Short task
Copy out the lines again without any change, beginning at the line that contains "Bookmark the page with the star icon" and stopping after the line that contains "point(310,478)".

Entries shown
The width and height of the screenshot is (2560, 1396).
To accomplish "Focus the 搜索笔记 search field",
==
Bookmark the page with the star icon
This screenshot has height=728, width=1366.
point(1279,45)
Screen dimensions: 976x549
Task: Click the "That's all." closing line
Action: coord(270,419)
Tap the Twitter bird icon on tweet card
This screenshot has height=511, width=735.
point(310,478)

Answer to this exercise
Bookmark the page with the star icon
This screenshot has height=728, width=1366.
point(1279,45)
Screen dimensions: 976x549
Task: Click the "That's all." closing line
Action: coord(270,419)
Tap the Twitter bird icon on tweet card
This screenshot has height=511, width=735.
point(310,478)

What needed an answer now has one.